Aim of the task:
Give the records once more, exactly as they stand.

* * * * *

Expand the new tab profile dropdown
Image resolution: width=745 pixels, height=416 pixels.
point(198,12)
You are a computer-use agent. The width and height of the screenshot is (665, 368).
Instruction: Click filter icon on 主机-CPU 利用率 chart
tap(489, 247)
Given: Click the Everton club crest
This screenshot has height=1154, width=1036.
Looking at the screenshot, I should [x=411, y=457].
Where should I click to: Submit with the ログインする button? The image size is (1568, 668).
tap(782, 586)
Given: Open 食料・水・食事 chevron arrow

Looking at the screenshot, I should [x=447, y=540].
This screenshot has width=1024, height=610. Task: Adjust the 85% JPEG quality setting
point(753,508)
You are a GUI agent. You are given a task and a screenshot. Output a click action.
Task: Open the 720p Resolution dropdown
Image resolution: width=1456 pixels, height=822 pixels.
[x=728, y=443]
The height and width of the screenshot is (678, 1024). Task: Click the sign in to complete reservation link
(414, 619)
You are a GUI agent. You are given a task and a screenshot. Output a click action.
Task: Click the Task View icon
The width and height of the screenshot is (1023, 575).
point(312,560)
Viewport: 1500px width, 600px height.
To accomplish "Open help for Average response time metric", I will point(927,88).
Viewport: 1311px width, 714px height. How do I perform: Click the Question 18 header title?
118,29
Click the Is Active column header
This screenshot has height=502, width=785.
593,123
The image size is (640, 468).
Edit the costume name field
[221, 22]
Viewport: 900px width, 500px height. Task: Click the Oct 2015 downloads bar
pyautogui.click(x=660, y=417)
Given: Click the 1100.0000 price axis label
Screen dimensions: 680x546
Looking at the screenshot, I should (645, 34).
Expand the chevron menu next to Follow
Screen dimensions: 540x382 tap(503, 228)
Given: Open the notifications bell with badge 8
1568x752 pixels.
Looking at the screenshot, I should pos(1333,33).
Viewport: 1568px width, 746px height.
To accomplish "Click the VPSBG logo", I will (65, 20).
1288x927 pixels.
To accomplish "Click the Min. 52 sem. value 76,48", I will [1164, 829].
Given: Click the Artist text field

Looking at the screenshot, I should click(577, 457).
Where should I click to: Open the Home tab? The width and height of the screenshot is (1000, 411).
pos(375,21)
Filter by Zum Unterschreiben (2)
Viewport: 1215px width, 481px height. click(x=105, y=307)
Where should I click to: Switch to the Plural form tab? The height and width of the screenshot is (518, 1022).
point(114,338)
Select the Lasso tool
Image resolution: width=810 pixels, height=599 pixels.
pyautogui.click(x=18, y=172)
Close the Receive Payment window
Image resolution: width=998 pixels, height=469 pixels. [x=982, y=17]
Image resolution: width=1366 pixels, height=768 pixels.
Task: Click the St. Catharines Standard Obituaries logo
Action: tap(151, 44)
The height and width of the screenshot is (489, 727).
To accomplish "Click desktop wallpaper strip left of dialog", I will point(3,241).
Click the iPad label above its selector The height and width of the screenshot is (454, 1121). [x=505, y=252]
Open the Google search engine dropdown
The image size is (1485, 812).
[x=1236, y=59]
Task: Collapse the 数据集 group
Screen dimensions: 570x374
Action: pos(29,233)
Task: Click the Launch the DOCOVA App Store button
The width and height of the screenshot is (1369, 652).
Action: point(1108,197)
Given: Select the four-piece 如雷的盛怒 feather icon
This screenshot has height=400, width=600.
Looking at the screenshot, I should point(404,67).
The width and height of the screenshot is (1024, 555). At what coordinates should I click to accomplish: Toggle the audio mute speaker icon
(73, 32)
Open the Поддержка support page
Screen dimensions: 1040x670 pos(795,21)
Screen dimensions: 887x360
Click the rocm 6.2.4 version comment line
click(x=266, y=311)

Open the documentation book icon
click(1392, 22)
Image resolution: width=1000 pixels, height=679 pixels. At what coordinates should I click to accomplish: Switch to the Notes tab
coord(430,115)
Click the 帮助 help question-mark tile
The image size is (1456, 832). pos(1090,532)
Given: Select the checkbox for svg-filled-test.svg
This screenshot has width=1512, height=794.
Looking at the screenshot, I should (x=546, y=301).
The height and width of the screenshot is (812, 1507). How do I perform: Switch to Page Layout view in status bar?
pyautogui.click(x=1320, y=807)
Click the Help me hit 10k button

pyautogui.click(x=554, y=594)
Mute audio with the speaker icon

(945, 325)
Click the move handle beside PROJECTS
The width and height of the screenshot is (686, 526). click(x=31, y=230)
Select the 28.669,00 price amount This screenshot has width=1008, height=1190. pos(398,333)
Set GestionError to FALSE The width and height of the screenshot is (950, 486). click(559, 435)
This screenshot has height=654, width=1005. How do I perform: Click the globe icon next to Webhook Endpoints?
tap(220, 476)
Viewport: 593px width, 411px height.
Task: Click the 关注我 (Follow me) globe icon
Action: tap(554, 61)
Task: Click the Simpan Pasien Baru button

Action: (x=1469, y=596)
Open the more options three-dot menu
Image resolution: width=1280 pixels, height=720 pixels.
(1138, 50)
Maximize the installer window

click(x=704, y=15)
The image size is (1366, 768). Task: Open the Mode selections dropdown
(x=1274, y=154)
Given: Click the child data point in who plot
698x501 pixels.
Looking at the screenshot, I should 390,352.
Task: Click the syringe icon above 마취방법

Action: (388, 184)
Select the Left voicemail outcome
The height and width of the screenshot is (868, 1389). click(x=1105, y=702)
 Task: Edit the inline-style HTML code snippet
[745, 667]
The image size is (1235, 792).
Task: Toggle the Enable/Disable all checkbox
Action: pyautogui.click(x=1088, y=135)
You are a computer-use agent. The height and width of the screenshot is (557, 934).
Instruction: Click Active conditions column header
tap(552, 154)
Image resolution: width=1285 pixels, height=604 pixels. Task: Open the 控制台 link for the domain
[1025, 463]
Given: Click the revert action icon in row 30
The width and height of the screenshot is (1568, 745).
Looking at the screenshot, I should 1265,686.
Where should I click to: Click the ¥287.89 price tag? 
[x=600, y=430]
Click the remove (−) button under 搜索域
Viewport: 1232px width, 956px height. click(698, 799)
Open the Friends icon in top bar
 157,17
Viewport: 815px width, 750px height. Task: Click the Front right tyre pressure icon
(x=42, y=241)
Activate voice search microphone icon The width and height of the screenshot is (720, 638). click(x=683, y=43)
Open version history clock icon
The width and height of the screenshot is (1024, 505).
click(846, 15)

* * * * *

Solution to this problem:
Expand the new tab profile dropdown
Image resolution: width=745 pixels, height=416 pixels.
point(198,12)
You are a computer-use agent. The width and height of the screenshot is (665, 368).
Instruction: Click filter icon on 主机-CPU 利用率 chart
tap(489, 247)
Given: Click the Everton club crest
This screenshot has height=1154, width=1036.
Looking at the screenshot, I should [x=411, y=457].
Where should I click to: Submit with the ログインする button? The image size is (1568, 668).
tap(782, 586)
Given: Open 食料・水・食事 chevron arrow

Looking at the screenshot, I should [x=447, y=540].
This screenshot has width=1024, height=610. Task: Adjust the 85% JPEG quality setting
point(753,508)
You are a GUI agent. You are given a task and a screenshot. Output a click action.
Task: Open the 720p Resolution dropdown
Image resolution: width=1456 pixels, height=822 pixels.
[x=728, y=443]
The height and width of the screenshot is (678, 1024). Task: Click the sign in to complete reservation link
(414, 619)
You are a GUI agent. You are given a task and a screenshot. Output a click action.
Task: Click the Task View icon
The width and height of the screenshot is (1023, 575).
point(312,560)
Viewport: 1500px width, 600px height.
To accomplish "Open help for Average response time metric", I will point(927,88).
Viewport: 1311px width, 714px height. How do I perform: Click the Question 18 header title?
118,29
Click the Is Active column header
This screenshot has height=502, width=785.
593,123
The image size is (640, 468).
Edit the costume name field
[221, 22]
Viewport: 900px width, 500px height. Task: Click the Oct 2015 downloads bar
pyautogui.click(x=660, y=417)
Given: Click the 1100.0000 price axis label
Screen dimensions: 680x546
Looking at the screenshot, I should (645, 34).
Expand the chevron menu next to Follow
Screen dimensions: 540x382 tap(503, 228)
Given: Open the notifications bell with badge 8
1568x752 pixels.
Looking at the screenshot, I should pos(1333,33).
Viewport: 1568px width, 746px height.
To accomplish "Click the VPSBG logo", I will (65, 20).
1288x927 pixels.
To accomplish "Click the Min. 52 sem. value 76,48", I will [1164, 829].
Given: Click the Artist text field

Looking at the screenshot, I should click(577, 457).
Where should I click to: Open the Home tab? The width and height of the screenshot is (1000, 411).
pos(375,21)
Filter by Zum Unterschreiben (2)
Viewport: 1215px width, 481px height. click(x=105, y=307)
Where should I click to: Switch to the Plural form tab? The height and width of the screenshot is (518, 1022).
point(114,338)
Select the Lasso tool
Image resolution: width=810 pixels, height=599 pixels.
pyautogui.click(x=18, y=172)
Close the Receive Payment window
Image resolution: width=998 pixels, height=469 pixels. [x=982, y=17]
Image resolution: width=1366 pixels, height=768 pixels.
Task: Click the St. Catharines Standard Obituaries logo
Action: tap(151, 44)
The height and width of the screenshot is (489, 727).
To accomplish "Click desktop wallpaper strip left of dialog", I will point(3,241).
Click the iPad label above its selector The height and width of the screenshot is (454, 1121). [x=505, y=252]
Open the Google search engine dropdown
The image size is (1485, 812).
[x=1236, y=59]
Task: Collapse the 数据集 group
Screen dimensions: 570x374
Action: pos(29,233)
Task: Click the Launch the DOCOVA App Store button
The width and height of the screenshot is (1369, 652).
Action: point(1108,197)
Given: Select the four-piece 如雷的盛怒 feather icon
This screenshot has height=400, width=600.
Looking at the screenshot, I should point(404,67).
The width and height of the screenshot is (1024, 555). At what coordinates should I click to accomplish: Toggle the audio mute speaker icon
(73, 32)
Open the Поддержка support page
Screen dimensions: 1040x670 pos(795,21)
Screen dimensions: 887x360
Click the rocm 6.2.4 version comment line
click(x=266, y=311)

Open the documentation book icon
click(1392, 22)
Image resolution: width=1000 pixels, height=679 pixels. At what coordinates should I click to accomplish: Switch to the Notes tab
coord(430,115)
Click the 帮助 help question-mark tile
The image size is (1456, 832). pos(1090,532)
Given: Select the checkbox for svg-filled-test.svg
This screenshot has width=1512, height=794.
Looking at the screenshot, I should (x=546, y=301).
The height and width of the screenshot is (812, 1507). How do I perform: Switch to Page Layout view in status bar?
pyautogui.click(x=1320, y=807)
Click the Help me hit 10k button

pyautogui.click(x=554, y=594)
Mute audio with the speaker icon

(945, 325)
Click the move handle beside PROJECTS
The width and height of the screenshot is (686, 526). click(x=31, y=230)
Select the 28.669,00 price amount This screenshot has width=1008, height=1190. pos(398,333)
Set GestionError to FALSE The width and height of the screenshot is (950, 486). click(559, 435)
This screenshot has height=654, width=1005. How do I perform: Click the globe icon next to Webhook Endpoints?
tap(220, 476)
Viewport: 593px width, 411px height.
Task: Click the 关注我 (Follow me) globe icon
Action: tap(554, 61)
Task: Click the Simpan Pasien Baru button

Action: (x=1469, y=596)
Open the more options three-dot menu
Image resolution: width=1280 pixels, height=720 pixels.
(1138, 50)
Maximize the installer window

click(x=704, y=15)
The image size is (1366, 768). Task: Open the Mode selections dropdown
(x=1274, y=154)
Given: Click the child data point in who plot
698x501 pixels.
Looking at the screenshot, I should 390,352.
Task: Click the syringe icon above 마취방법

Action: (388, 184)
Select the Left voicemail outcome
The height and width of the screenshot is (868, 1389). click(x=1105, y=702)
 Task: Edit the inline-style HTML code snippet
[745, 667]
The image size is (1235, 792).
Task: Toggle the Enable/Disable all checkbox
Action: pyautogui.click(x=1088, y=135)
You are a computer-use agent. The height and width of the screenshot is (557, 934).
Instruction: Click Active conditions column header
tap(552, 154)
Image resolution: width=1285 pixels, height=604 pixels. Task: Open the 控制台 link for the domain
[1025, 463]
Given: Click the revert action icon in row 30
The width and height of the screenshot is (1568, 745).
Looking at the screenshot, I should 1265,686.
Where should I click to: Click the ¥287.89 price tag? 
[x=600, y=430]
Click the remove (−) button under 搜索域
Viewport: 1232px width, 956px height. click(698, 799)
Open the Friends icon in top bar
 157,17
Viewport: 815px width, 750px height. Task: Click the Front right tyre pressure icon
(x=42, y=241)
Activate voice search microphone icon The width and height of the screenshot is (720, 638). click(x=683, y=43)
Open version history clock icon
The width and height of the screenshot is (1024, 505).
click(846, 15)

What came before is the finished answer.